Capturing packets but not making connection
-
Blow away what you have, try again with the wizard. Make sure for Compression you choose Adaptive LZO Compression [Legacy style, comp-lzo adaptive]. If it still isn't working for you, post screenshots of your OpenVPN Server config.
-
No luck. Here is the configuration.
-
You can post images here directly btw. Upload Image button on the far-right of the Edit bar.
You haven't specified a local network (the field seems to be missing entirely for some reason in your screenshot), and you have nothing for NCP Algorithms.
You need to specify the local network that VPN users will have access to.
Another thing: IIRC, the Windows-based OpenVPN client must be run in Administrator mode or it will not properly update the routing table, although it appears to work and connects, but no traffic flows.
-
Yea sorry about that. I tried to post it directly here but it said it was too big.
For some reason when I check "Redirect IPv4 Gateway" under Tunnel Settings, the "IPv4 local network(s)" field goes away. I unchecked that and set the local network to be my lan and still nothing
-
OK thanks, I had no idea that the local network setting disappears when you force all through the gateway. I would try following the wizard exactly and then changing settings only after you know it's working.
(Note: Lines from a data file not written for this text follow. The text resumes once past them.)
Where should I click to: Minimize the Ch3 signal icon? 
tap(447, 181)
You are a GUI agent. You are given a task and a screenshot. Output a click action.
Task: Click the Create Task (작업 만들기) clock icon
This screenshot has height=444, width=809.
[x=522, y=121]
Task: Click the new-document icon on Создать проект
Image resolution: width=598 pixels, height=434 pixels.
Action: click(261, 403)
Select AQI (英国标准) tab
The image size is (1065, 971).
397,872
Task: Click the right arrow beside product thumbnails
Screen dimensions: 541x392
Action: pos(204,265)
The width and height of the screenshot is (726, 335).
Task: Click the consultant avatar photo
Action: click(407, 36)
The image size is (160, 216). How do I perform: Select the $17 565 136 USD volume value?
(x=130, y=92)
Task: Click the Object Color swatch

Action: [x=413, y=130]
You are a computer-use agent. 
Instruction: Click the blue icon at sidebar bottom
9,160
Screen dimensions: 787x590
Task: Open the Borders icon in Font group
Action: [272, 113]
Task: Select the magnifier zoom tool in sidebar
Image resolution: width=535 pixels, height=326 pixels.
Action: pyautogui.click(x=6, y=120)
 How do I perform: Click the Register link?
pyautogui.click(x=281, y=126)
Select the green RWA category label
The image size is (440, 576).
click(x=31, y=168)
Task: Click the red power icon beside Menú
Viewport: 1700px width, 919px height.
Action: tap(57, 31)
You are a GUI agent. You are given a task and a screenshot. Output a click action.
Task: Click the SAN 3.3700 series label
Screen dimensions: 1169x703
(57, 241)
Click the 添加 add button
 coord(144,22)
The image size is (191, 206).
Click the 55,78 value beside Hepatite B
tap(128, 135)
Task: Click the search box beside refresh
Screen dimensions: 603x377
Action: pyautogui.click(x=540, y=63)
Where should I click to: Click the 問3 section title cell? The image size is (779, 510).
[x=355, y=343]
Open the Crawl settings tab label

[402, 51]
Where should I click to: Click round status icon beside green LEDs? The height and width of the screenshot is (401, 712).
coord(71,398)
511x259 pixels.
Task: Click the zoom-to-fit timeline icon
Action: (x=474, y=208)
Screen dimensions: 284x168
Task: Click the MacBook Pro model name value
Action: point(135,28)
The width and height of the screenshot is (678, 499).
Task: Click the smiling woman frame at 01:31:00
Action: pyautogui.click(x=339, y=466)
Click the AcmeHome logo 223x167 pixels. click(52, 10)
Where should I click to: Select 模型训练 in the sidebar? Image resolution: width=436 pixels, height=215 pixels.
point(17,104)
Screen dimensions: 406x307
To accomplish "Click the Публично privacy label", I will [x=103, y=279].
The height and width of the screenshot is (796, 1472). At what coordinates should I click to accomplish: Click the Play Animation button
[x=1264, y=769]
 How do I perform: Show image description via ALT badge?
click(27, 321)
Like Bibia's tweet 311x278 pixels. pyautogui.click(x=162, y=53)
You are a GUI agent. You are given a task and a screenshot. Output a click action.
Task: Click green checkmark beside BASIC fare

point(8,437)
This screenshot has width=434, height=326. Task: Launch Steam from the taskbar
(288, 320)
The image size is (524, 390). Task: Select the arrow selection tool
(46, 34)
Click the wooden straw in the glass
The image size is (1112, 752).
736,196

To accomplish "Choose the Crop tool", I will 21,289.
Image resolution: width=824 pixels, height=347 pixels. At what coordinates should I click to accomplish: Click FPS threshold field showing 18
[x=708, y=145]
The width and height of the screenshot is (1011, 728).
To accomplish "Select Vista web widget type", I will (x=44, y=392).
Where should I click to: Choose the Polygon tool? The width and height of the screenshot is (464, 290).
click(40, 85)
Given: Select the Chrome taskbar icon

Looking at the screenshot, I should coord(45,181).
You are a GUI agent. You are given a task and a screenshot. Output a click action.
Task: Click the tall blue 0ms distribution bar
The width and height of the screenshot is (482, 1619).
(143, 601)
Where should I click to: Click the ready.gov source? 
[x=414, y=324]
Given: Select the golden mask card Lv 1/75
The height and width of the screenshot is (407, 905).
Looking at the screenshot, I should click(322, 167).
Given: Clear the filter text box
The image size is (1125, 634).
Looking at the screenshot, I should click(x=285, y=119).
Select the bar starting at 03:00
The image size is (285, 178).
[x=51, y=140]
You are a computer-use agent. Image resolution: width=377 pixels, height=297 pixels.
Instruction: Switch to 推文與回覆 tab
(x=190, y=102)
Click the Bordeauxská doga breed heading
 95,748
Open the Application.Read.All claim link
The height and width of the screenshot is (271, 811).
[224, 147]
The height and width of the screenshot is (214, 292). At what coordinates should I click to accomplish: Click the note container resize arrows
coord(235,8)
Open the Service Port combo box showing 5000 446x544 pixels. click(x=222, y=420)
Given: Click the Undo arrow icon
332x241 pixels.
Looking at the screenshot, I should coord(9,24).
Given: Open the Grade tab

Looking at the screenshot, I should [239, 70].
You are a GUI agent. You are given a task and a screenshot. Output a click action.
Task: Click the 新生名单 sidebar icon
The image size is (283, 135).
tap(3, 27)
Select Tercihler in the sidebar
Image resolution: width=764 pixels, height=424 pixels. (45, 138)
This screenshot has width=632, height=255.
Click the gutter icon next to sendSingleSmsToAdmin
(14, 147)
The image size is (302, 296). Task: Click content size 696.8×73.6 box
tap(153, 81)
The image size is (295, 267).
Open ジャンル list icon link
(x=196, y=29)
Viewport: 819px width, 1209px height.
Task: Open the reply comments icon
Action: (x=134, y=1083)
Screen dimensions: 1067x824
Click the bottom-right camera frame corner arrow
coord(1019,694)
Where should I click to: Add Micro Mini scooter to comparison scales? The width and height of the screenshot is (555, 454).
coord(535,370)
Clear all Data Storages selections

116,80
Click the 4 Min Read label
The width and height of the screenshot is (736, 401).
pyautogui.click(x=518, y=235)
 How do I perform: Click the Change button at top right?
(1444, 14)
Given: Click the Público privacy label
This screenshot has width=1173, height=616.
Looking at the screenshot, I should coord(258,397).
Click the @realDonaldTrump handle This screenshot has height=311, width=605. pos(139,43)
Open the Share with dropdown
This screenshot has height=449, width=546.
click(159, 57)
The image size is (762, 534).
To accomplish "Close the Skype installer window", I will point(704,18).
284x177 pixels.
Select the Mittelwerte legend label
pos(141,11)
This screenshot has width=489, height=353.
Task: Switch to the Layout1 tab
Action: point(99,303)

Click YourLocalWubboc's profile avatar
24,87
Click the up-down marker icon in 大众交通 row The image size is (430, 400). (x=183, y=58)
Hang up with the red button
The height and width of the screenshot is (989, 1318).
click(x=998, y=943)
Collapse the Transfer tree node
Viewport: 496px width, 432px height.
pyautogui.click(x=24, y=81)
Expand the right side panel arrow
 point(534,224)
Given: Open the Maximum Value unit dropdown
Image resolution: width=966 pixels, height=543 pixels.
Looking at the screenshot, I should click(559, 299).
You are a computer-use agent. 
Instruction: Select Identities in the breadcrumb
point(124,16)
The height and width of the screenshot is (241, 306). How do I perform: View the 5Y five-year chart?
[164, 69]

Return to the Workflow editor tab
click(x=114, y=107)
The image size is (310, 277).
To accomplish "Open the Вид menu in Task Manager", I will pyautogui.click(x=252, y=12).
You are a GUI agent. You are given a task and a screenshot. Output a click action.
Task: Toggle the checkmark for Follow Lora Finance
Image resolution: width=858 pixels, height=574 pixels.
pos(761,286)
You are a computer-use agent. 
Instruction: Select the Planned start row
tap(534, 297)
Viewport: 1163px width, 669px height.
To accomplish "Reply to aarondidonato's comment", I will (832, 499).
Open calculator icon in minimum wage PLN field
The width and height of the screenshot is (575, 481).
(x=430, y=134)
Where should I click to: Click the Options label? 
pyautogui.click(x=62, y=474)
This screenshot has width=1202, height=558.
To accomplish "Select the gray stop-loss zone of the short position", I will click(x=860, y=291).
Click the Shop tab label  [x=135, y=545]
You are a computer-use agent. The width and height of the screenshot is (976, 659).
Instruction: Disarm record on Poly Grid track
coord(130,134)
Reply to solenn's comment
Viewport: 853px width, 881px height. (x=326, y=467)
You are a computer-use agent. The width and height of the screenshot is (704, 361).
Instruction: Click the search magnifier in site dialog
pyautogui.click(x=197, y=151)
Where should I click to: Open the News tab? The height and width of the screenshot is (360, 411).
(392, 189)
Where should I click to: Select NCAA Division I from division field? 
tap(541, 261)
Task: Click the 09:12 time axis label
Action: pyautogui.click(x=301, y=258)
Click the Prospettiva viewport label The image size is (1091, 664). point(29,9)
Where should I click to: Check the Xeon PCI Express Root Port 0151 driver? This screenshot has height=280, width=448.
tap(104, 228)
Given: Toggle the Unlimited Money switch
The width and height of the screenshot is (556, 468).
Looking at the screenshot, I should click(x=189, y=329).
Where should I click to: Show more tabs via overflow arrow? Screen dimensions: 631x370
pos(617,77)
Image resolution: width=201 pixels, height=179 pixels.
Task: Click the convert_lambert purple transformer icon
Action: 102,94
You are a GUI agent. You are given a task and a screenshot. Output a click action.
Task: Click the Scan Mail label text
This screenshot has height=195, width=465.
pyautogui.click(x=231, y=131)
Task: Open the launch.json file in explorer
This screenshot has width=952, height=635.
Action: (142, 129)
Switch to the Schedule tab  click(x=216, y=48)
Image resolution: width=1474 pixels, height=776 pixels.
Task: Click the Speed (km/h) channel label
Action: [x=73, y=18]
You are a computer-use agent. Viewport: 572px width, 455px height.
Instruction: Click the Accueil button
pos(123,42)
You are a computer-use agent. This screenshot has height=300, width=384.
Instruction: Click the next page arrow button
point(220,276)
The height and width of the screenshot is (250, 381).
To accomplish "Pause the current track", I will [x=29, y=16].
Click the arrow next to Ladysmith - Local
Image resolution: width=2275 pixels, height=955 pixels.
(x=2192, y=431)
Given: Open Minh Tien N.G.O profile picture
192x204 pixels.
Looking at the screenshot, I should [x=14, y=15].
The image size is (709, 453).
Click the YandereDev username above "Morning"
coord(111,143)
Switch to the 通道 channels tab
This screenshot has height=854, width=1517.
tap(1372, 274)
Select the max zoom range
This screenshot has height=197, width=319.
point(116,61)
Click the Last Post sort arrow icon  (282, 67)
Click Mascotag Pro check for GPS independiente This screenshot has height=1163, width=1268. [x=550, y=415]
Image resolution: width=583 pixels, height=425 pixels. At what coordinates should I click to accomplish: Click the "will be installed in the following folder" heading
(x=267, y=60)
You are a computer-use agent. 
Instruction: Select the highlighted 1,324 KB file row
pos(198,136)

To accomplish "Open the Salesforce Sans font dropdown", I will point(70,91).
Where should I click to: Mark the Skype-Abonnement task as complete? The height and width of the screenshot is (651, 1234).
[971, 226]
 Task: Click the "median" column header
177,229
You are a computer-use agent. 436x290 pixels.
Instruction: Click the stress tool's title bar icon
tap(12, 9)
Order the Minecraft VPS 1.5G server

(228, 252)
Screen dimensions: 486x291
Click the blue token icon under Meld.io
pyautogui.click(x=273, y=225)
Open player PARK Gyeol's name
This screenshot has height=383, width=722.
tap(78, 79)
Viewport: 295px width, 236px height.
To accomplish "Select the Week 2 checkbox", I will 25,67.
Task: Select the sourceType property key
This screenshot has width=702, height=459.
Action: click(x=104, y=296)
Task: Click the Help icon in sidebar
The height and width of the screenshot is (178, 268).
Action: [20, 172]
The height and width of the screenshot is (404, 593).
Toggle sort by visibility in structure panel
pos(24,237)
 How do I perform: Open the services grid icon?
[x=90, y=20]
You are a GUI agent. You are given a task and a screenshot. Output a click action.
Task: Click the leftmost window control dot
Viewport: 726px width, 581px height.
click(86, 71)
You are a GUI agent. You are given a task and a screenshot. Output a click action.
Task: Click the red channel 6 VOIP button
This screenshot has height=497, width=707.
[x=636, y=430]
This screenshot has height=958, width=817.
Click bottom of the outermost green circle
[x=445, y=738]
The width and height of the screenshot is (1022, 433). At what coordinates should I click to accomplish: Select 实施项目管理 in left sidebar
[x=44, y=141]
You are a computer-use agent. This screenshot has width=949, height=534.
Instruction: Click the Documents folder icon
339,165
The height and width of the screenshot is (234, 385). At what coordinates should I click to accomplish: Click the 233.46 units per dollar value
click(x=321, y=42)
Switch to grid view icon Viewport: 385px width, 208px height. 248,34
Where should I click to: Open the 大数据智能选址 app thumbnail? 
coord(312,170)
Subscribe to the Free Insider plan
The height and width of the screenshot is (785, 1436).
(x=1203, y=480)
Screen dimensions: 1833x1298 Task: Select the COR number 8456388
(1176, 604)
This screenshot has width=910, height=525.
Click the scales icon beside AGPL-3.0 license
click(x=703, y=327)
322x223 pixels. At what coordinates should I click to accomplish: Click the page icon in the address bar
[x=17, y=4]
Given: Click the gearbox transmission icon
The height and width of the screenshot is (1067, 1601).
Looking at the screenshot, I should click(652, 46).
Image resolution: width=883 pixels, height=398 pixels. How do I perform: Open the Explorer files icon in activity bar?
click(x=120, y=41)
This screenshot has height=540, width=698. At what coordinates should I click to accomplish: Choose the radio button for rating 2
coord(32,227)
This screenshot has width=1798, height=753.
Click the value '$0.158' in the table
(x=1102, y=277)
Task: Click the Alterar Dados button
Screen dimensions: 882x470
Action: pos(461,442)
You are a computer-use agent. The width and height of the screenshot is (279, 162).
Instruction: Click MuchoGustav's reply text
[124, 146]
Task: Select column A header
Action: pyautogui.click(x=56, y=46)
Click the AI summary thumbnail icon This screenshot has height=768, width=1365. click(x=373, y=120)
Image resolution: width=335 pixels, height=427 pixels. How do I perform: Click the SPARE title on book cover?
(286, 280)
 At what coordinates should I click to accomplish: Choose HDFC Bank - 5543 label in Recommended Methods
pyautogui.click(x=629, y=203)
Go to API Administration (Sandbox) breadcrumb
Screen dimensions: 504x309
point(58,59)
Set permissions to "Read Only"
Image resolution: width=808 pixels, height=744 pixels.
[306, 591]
Have you verified that WAN has an allow rule for udp/1194, and that the OpenVPN interface has an allow all rule? Your tunnel network of 192.168.70.0/24 definitely does not overlap with LAN? What about the NCP settings I mentioned? And how are you testing this exactly? Via your phone with an OpenVPN client?
-
Wan and the OpenVPN interface both have the rules described. The tunnel network doesn't overlap with any of my other interfaces. I added all of the NCP Algorithm options. And yes testing via my phone.
-
Anything in the OpenVPN or System log? You may have to increase the verbosity level of the OpenVPN Server log.
Just to confirm, you're saying that you have two routers: your main router is pfSense, and you have some other router behind it. pfSense is your WAN connection, correct?
https://docs.netgate.com/pfsense/en/latest/book/openvpn/troubleshooting-openvpn.html
-
Nothing in there. Increased the verbosity level. Will try to grab some logs.
Yep the wan goes into pfsense and the other routers wan is pfsense.
No luck with all of the stuff in the troubleshooting guide.
-
Any possibility it's an issue with the client? I've done this many times and it usually just works.
-
I doubt it. I am using the client export tool and moving it straight to my phone and into openvpn connect.
That's what so frustrating about this, I have this super odd scenario that no one has ever been in because it always seems to just work for them so there is like no one who understands whats going on.
-
But it's not that odd. Forget the other router since it's not involved here. Is thee literally anything in the log that even shows the connection attempt? If not, try doing a packet capture on WAN for that traffic and see if your client even hits it.
-
Not seeing anything in the log. Did a packet capture and I am seeing my phones wan ip on port 1194
-
Hmm. All I can think of at this point is to try it with a different client just to rule that out.